I want to help her in any way I can, even though she doesn’t want it. I want to be the person she grieves with instead of the one she blames. If she needs to keep blaming me, though, I can be her personal punching bag.

Being the villain in her story still hurts, however.

“Deja, your dad and I have had our problems. All couples do. This time, there were some problems that we couldn’t overlook anymore. People grow up and they grow apart.”

She shakes her head, turning on her heel and heading to the back door. Her shoulders are stiff as she rips open the door before slamming it behind her. I stare down at the table, wondering where I’d gone wrong. In shielding her heart, I’m making her hate me. There’s no compromise with our situation, as much as I wish there were.

I wipe away the tears that have started to spill over and grab my phone, sending a message to Deja to tell her I love her. No sooner have I put the phone down than it starts ringing. My ex-husband’s name flashes on the screen, a new ache forming in my heart.

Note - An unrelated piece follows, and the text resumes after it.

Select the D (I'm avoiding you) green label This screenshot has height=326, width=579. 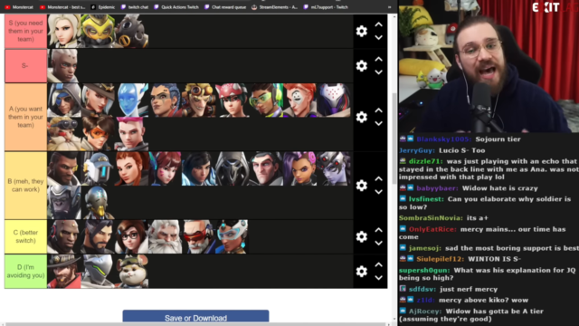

These days, Jake only calls me when he wants something. Most calls mean I have to go apologize to Deja on his behalf for his bailing on her yet again. Since he started sleeping with Britney, he has done nothing but forget that he has a daughter who needs him right now. Deja needs to know he still loves her despite moving on with his life. She needs to know her father is still there for her, even though he’s doesn’t give a fuck about showing her so.

“What do you want, Jake?” I ask as I answer the phone, skipping the pleasantries because I know my heart can’t take them.

“Why is Deja calling me and begging me to come pick her up?” The sounds of rock music and the voices of people singing along fill the background.

What the actual fuck?

I can’t believe he’s at a party instead of coming to get our daughter who’s desperate to see him. She’s calling him because she needs him, and he has the nerve to call and ask why.

Even though I keep our relationship civil for Deja’s sake, there are still days I consider cutting Jake out of our lives completely. If Deja didn’t idolize her dad, I would have done it already. All he does is disappoint her. And one of these days, I may just kill him for it.

“Because you left me picking up the pieces after you couldn’t keep your dick in your pants.”

“Well, I had to tell her I couldn’t tonight.”

Jake laughs on the other end of the line, hopefully in response to something someone else is saying. Surely he’s not so insensitive to think that what we’re discussing is funny. I want to leap through the phone and wring his neck. I want to demand he start acting like a better father. But I do neither of those things, simply because I can’t.

My hand clenches, nails digging into my skin. I take deep breaths, trying to compose myself before asking why he can’t be there for our daughter yet again.

“And why can’t you come get her?” My voice is tight as I stare daggers at the picture of us still hanging on the wall. That picture is long overdue for a trip to the curb on garbage day.